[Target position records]
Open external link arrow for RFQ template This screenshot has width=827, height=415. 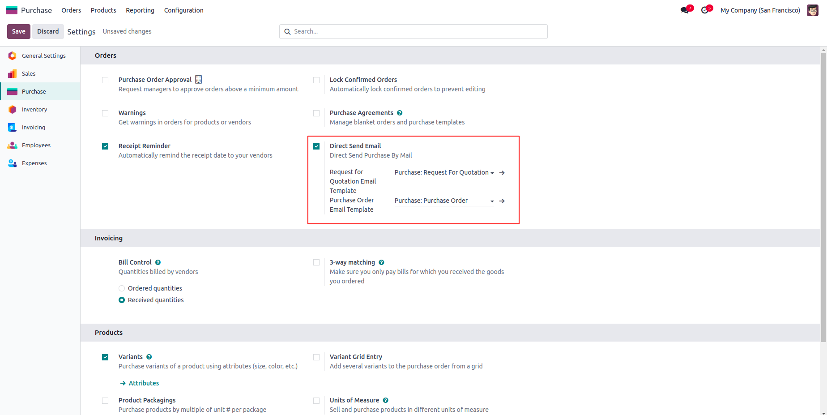(502, 172)
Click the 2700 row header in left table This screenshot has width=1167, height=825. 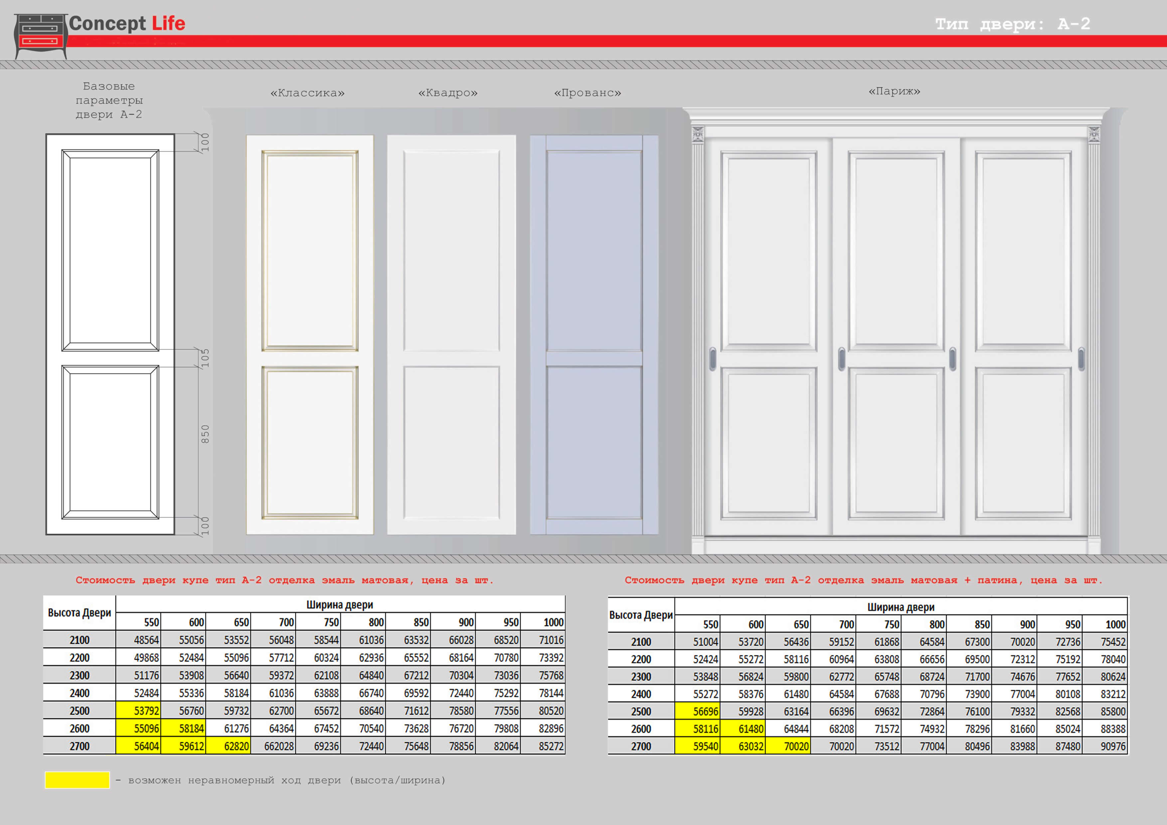point(79,746)
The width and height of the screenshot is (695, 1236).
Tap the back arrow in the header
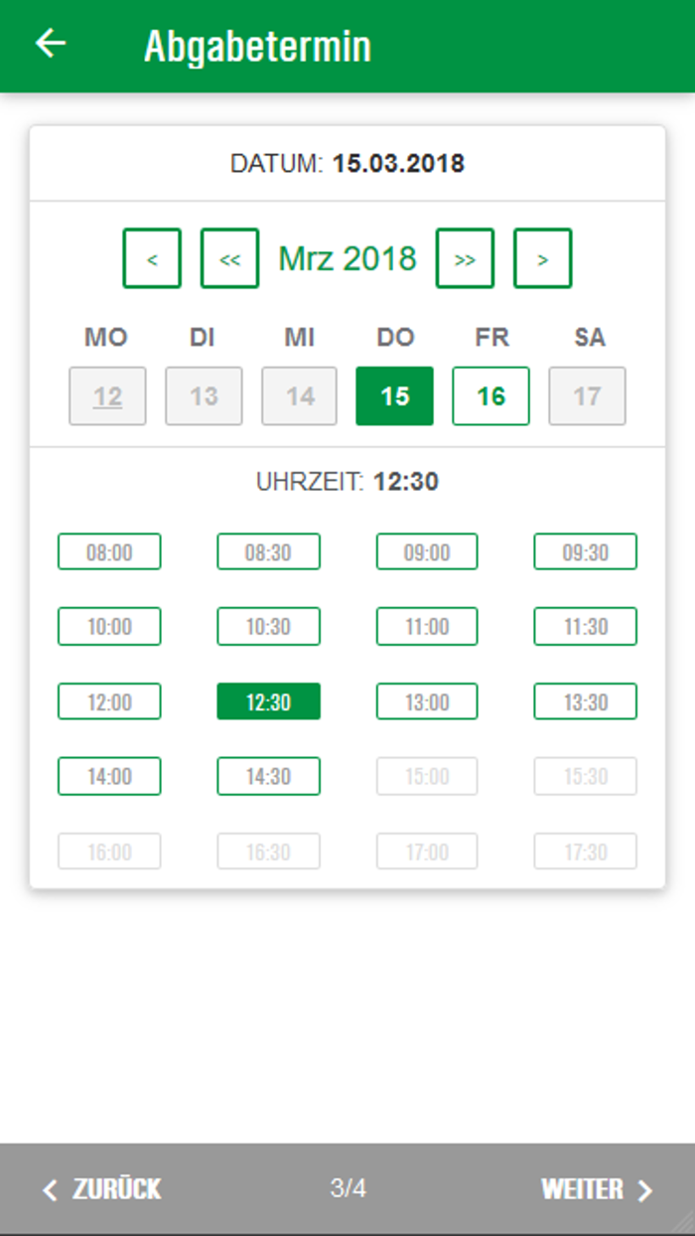(x=51, y=44)
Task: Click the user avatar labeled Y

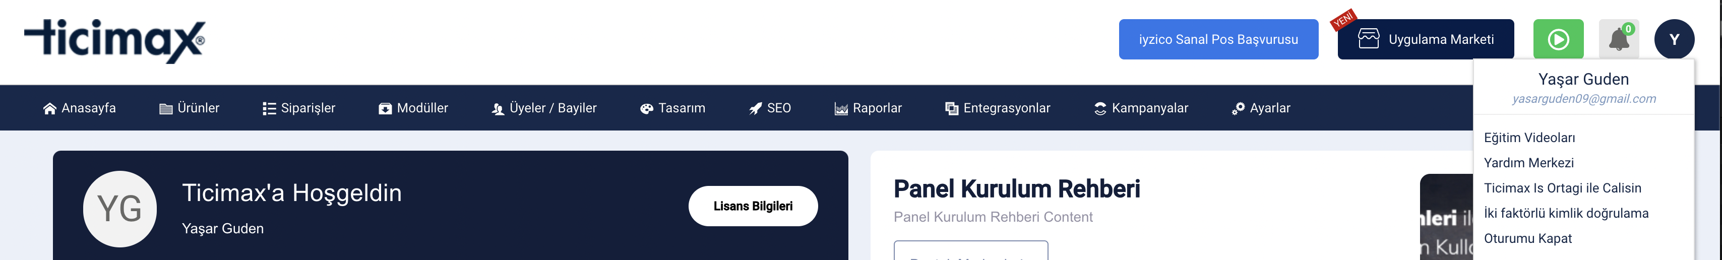Action: (x=1674, y=39)
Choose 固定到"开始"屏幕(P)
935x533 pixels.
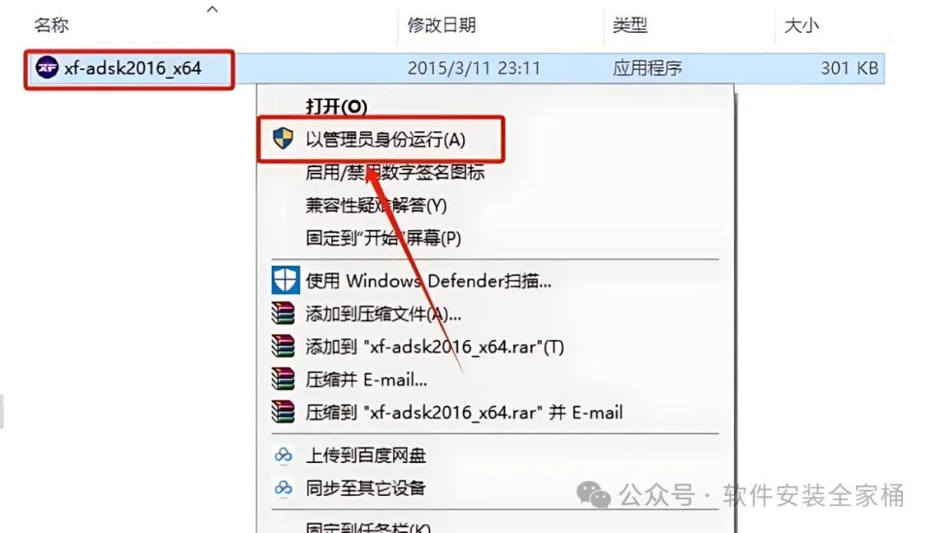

> What the task asks
Copy everything in the material from the line containing "Task: Click the user avatar labeled Y" down to the end, both ends included, and leave out the pictures.

> Reply
Task: Click the user avatar labeled Y

Action: (x=1674, y=39)
Choose 固定到"开始"屏幕(P)
935x533 pixels.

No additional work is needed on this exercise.